Material to process:
--- START ---

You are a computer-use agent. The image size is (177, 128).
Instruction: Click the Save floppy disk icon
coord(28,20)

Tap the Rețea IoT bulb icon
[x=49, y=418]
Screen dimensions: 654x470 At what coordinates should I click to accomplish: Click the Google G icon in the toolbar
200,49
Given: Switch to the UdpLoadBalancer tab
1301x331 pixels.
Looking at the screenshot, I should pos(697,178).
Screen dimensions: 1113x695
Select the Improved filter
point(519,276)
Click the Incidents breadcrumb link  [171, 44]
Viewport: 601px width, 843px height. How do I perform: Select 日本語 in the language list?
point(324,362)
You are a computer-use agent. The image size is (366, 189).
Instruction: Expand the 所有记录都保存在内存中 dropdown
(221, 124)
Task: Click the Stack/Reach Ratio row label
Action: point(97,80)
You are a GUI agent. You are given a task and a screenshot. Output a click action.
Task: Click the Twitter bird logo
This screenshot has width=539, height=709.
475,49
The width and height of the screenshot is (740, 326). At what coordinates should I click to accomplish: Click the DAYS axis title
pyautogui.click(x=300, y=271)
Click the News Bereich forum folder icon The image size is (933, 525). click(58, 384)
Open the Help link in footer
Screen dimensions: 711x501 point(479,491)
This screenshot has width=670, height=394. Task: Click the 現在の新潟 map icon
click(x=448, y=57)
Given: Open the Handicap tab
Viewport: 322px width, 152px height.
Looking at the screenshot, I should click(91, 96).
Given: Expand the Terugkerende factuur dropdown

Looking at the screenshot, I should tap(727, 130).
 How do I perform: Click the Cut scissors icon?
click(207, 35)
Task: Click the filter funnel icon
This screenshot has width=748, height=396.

--- END ---

What you should do: Show all lines above containing "computer".

Result of the task:
You are a computer-use agent. The image size is (177, 128).
You are a computer-use agent. The image size is (366, 189).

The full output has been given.